Although there are many people suffering from diabetes; however, not everybody can get foot ulcers. Have you wondered why? First, we need to explain what is happening during diabetes.
It is very common disease, where the pancreas (this is the gland located behind the stomach) does not produce enough insulin. This hormone is very important for the regulation of glucose levels in our body. If the regulation is disrupted, the entire body’s biochemistry will suffer. Furthermore, this is the basis of pathophysiology of diabetic foot ulcer.
When a person suffers from diabetes, there are some factors that can damage his health further. One of them is trauma. People who suffer from diabetes have their immune system not working properly.

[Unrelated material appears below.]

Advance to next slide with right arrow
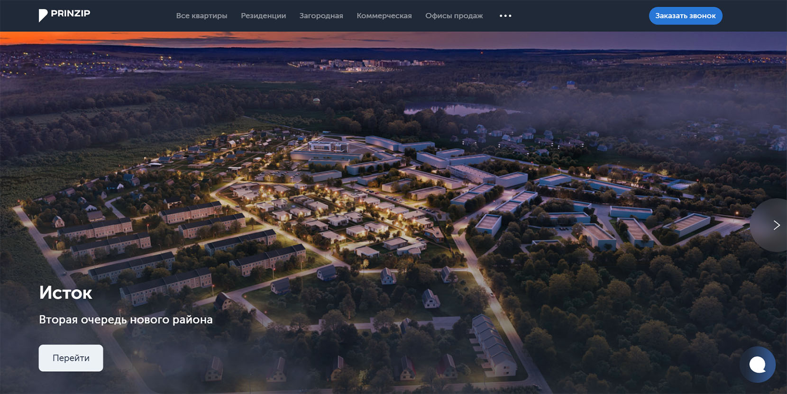 (x=776, y=225)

Many of the immune cells are suppressed because they do not have enough power (glucose) to fight the cells. Also, people with diabetes have their micro vessels suffering. That’s why they get ulcers in their feet.
When a person hurts himself, his wound will not heal normally. There are two reasons for that. The lack of immune respond is the fist one. It is often found that diabetics with foot ulcers have other diseases too, because their immune system is not working properly.
The second reason is that patient’s vessels are damaged. This means that there are specific areas of the foot that are not getting enough blood. Blood is essential because it gives the tissues what they need.
They need: oxygen, glucose, mineral and etc. If the transport of these supplements is disturbed the tissue will suffer. That’s why if a person with diabetes get a wound, it will not heal properly and he or she will get ulcers and related leg pain .
It is really hard to fight diabetic foot ulcers because the circulation there is very bad. Certain medications are used to enhance the circulation as alternative treatment, but yet this is one of the most common problems for people with diabetes.